Pubdate: Thu, 02 Feb 2006
Source: Bangor Daily News (ME)
Copyright: 2006 Bangor Daily News Inc.
Contact:  http://www.bangornews.com/
Details: http://www.mapinc.org/media/40
Author: Robert Sharpe

"HARD DRUGS" VS "SOFT DRUGS" - MAKE THE DISTINCTION

There is a middle ground between drug prohibition and blanket 
legalization. Switzerland's heroin maintenance trials have been shown 
to reduce disease, death and crime among chronic users. Addicts would 
not be sharing needles if not for zero-tolerance laws that restrict 
access to clean syringes, nor would they be committing crimes if not 
for artificially inflated black-market prices. Heroin maintenance 
pilot projects are under way in Canada, Germany, Spain and the 
Netherlands. If expanded, prescription heroin maintenance would 
deprive organized crime of a core client base. This would render 
illegal heroin trafficking unprofitable and spare future generations addiction.

Marijuana should be taxed and regulated like alcohol, only without 
the ubiquitous advertising.
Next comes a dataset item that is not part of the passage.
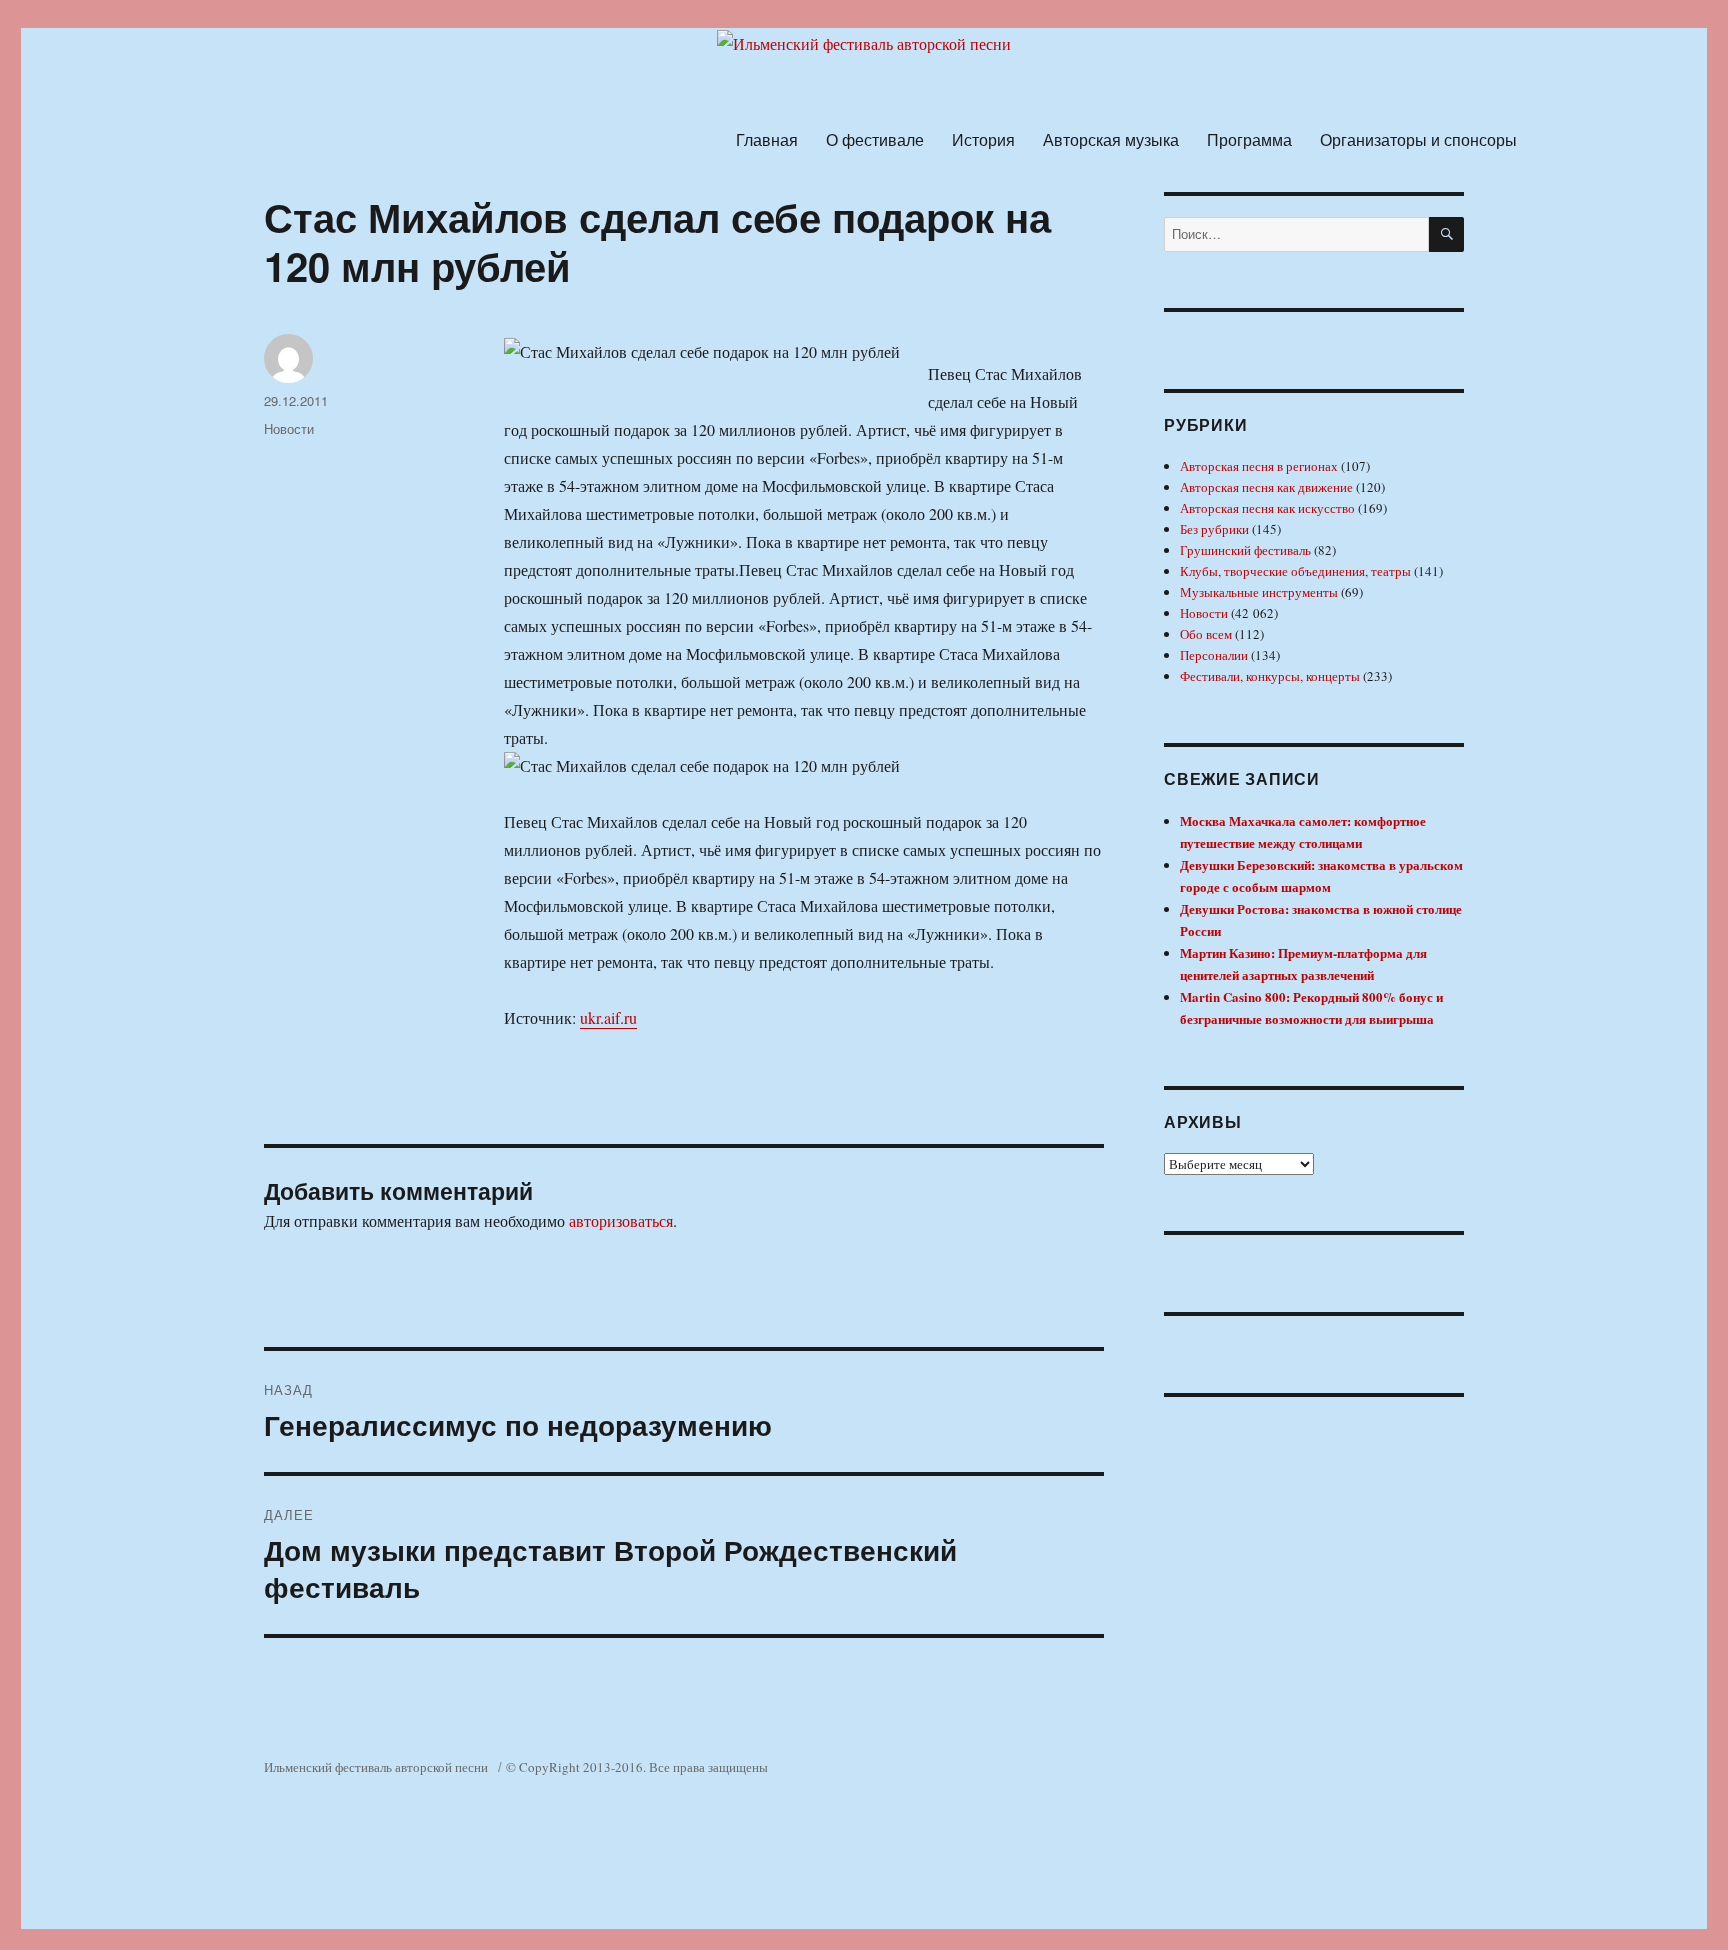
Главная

Separating the hard- and soft-drug 
markets is critical. As long as marijuana distribution remains in the 
hands of organized crime, consumers of the most popular illicit drug 
will continue to come into contact with sellers of hard drugs such as 
cocaine. This "gateway" is the direct result of a fundamentally 
flawed policy. Given that marijuana is arguably safer than legal 
alcohol, it makes no sense to waste tax dollars on failed policies 
that finance organized crime and facilitate the use of hard drugs.

Robert Sharpe,

MPA Policy analyst Common Sense for Drug Policy Washington, D.C.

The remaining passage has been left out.